Whole-cell patch clamp recording involves further suction to disrupt the membrane trapped under the electrode, making the inside of the electrode continuous with the cell membrane. This configuration allows for recording currents through active channels in the entire cell and is suitable for studying cell currents in response to drugs or regulation of channels by the cell itself. Changes in solutions can be made relatively quickly in whole-cell recordings.
What is perforated patch clamp recording, and how does it differ from whole-cell recording?
Perforated patch clamp recording involves adding an antibiotic into the electrode, which acts as a wide-diameter pore through the membrane, maintaining the seal while allowing ion flow. This configuration is a variation of whole-cell recording and is useful for studying currents through active channels while preserving the integrity of the cell membrane.
Explain inside-out patch clamp recording and its applications.
In inside-out patch clamp recording, the membrane faces the bath solution, with its inner face exposed. This configuration allows for recording currents through single active channels away from the cell and is suitable for studying agents that modulate channels by working at their intracellular face.
What is outside-out patch clamp recording, and when is it used?
Outside-out patch clamp recording involves the outer face of the membrane facing the bath solution. This configuration allows for recording currents through single active channels away from the cell and is useful for studying agents that modulate channels by working at their extracellular face. Rapid changes in solutions can be made during outside-out recordings.
What are the key properties of ion channels at the single-channel level?
Ion channels exhibit multiple conformational states influenced by agonists, including closed, closed with agonist bound, open/active, and desensitized with agonist. Activation mechanisms involve transitions between closed and open states, resulting in brief current blips. The rate constants (k+1 and k-1) governing these transitions can be influenced by agonists, affecting the duration of channel opening.

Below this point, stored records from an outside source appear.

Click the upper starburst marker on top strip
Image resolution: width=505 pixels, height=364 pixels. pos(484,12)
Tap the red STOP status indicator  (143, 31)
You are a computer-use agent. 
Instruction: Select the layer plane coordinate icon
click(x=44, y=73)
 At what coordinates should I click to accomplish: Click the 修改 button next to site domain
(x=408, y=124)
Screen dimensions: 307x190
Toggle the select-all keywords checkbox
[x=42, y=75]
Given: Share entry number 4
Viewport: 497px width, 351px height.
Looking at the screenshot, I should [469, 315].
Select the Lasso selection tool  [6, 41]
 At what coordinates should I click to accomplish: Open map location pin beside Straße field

How do pore properties of ion channels affect current flow, and what factors influence ion channel conductance?
Ion channel conductance, which determines the likelihood of ions passing through, is influenced by ion concentration, membrane potential, and pore properties. Conductance is measured experimentally and reflects the size of the current blip observed. Membrane potential affects current size, with steeper gradients having a greater impact.
What is the significance of whole-cell recording in electrophysiology, and how does it differ from single-channel recording?

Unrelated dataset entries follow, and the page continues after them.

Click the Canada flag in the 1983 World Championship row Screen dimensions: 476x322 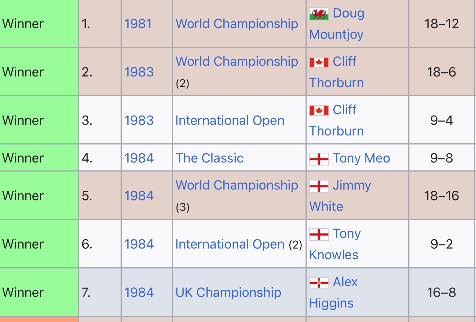coord(319,62)
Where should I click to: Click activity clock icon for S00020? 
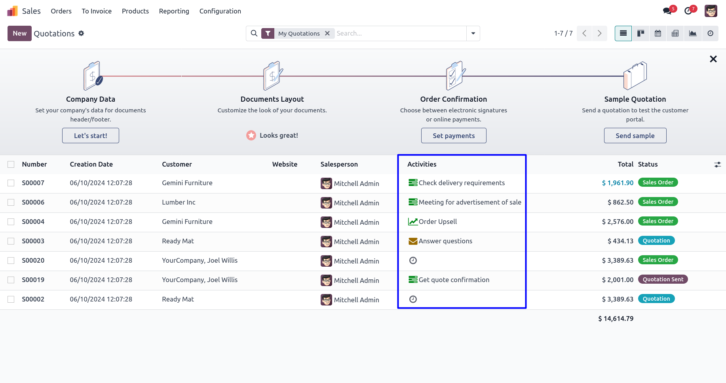pyautogui.click(x=413, y=260)
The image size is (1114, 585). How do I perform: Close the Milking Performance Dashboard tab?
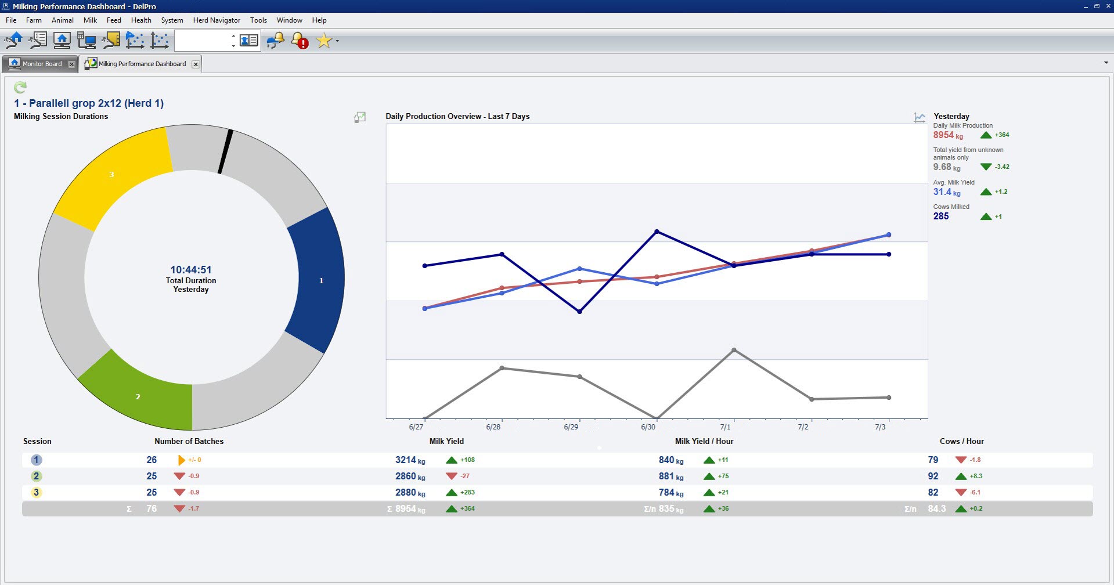click(x=196, y=64)
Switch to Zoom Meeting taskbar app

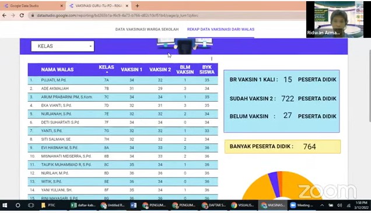(x=302, y=205)
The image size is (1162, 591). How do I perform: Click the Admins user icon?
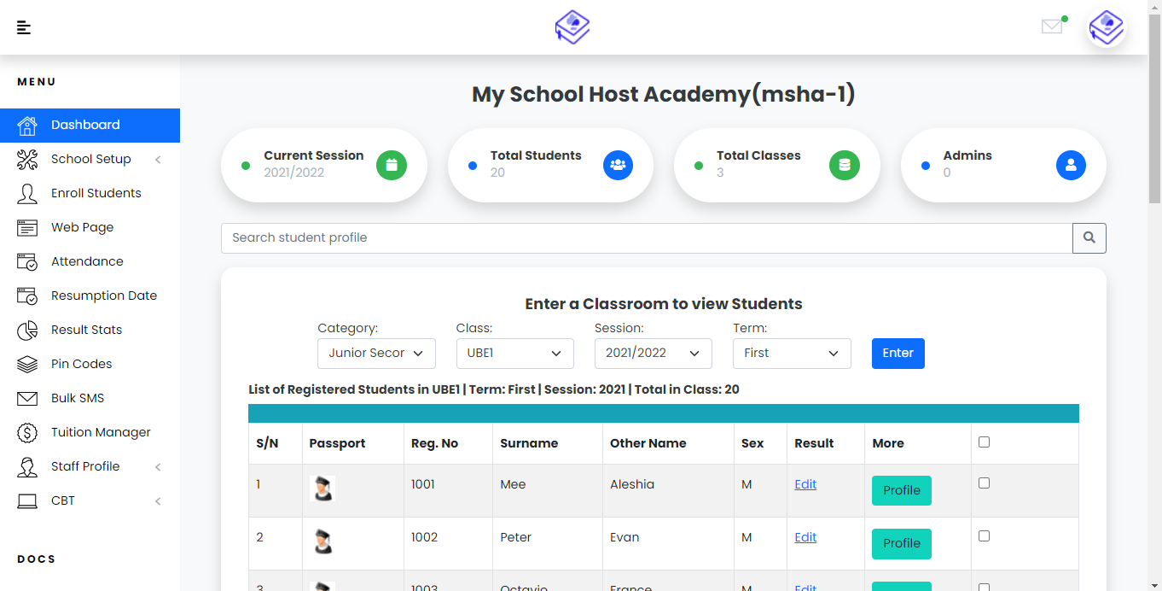coord(1071,165)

Whole-cell recording involves measuring the sum of currents from all channels in a cell, providing insights into cell behavior as a whole. While not as precise as single-channel recording, it is useful for studying agonist concentration relationships and overall cellular responses to stimuli.
Describe the two-electrode voltage clamp (TEVC) technique and its application in electrophysiology experiments.
The two-electrode voltage clamp (TEVC) technique involves inserting two electrodes into a cell, one to measure membrane potential and the other to inject current for clamping. This method is commonly used in oocytes of Xenopus laevis for electrophysiology experiments, allowing researchers to study ion channel function and drug effects.
How is patch clamping combined with single-cell reverse transcription PCR (RT-PCR), and what information does it provide?
Patch clamping can be combined with single-cell reverse transcription PCR (RT-PCR) to measure levels of individual mRNA molecules and infer expression levels of specific proteins. After patch clamp recording, the contents of the cell are collected into the patch clamp electrode and transferred for RT-PCR. This allows researchers to correlate ion channel function with the expression of particular proteins, providing insights into channel regulation and drug effects.